Occipital neuralgia can present as the initial heralding symptom of IIDD, and a cervical spine MRI can be helpful as part of the evaluation of occipital neuralgia to exclude secondary causes. Our findings in this case series support the association of occipital neuralgia with MS, much like the association of trigeminal neuralgia with MS. If patients with MS present with pain suggestive of occipital neuralgia, then an MRI of the cervical spine should be obtained to look for the presence of a demyelinating lesion or potential alternative causes of occipital distribution pain such as cervicogenic headache. Potential predictors of the presence of an upper cervical spinal cord lesion were unilateral episodic symptoms, sensory loss, onset occurring later in life (age > 40), and progressive MS phenotype. Occipital nerve blocks may be a therapeutic option with an isolated pain presentation (without neurological deficits) in order to spare the patient from side effects related to high dose IV steroids. More proximal image guided nerve blocks, such as ultrasound guided occipital nerve blocks at the level of C2 (27), could be considered for those patients with C2-3 lesions that did not respond to traditional landmark guided occipital nerve blocks and high dose IV steroids.
Footnotes
Clinical implications
If patients present with pain suggestive of occipital neuralgia, then an MRI of the cervical spine should be obtained to look for the presence of demyelinating lesions or alternative causes of occipital distribution pain.

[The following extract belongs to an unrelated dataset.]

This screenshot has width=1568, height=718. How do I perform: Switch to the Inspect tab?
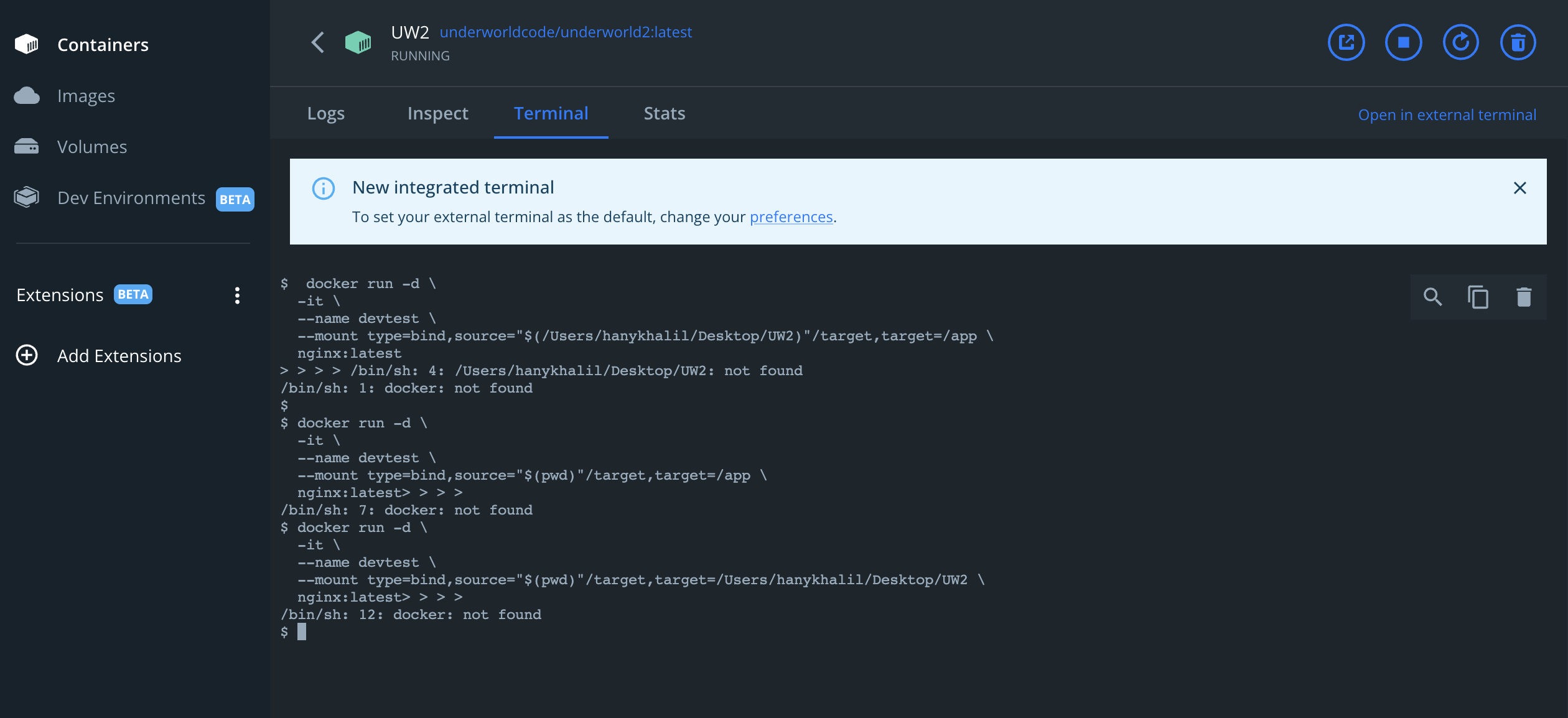click(437, 113)
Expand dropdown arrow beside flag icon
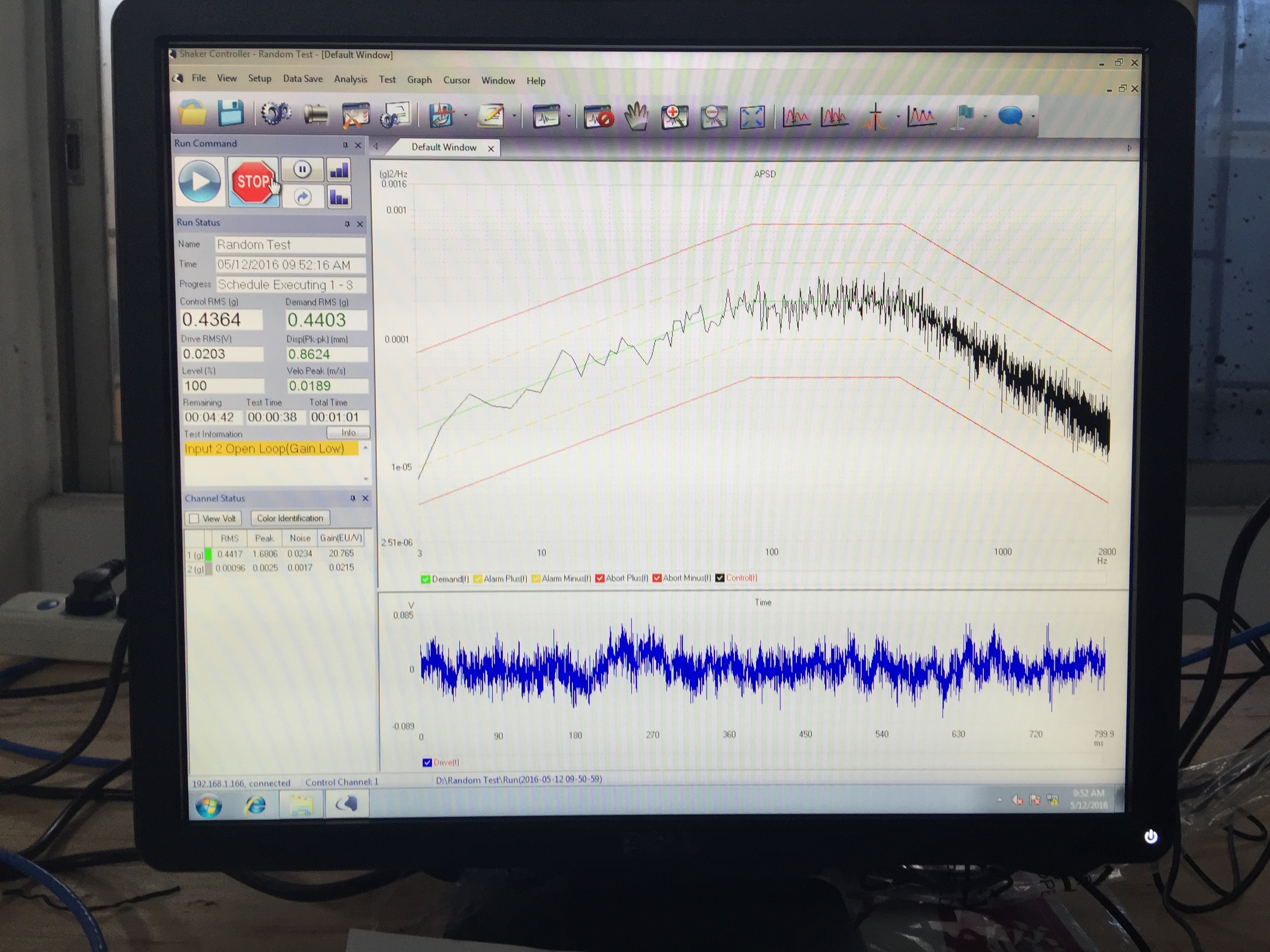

Unilateral episodic symptoms, sensory loss, onset occurring later in life (age > 40), and progressive MS phenotype predict upper cervical spinal cord lesions in MS.
Occipital nerve blocks may be a therapeutic option with isolated pain presentations in MS.
Declaration of conflicting interests
The authors declared no potential conflicts of interest with respect to the research, authorship, and/or publication of this article.
Funding
The authors received no financial support for the research, authorship, and/or publication of this article.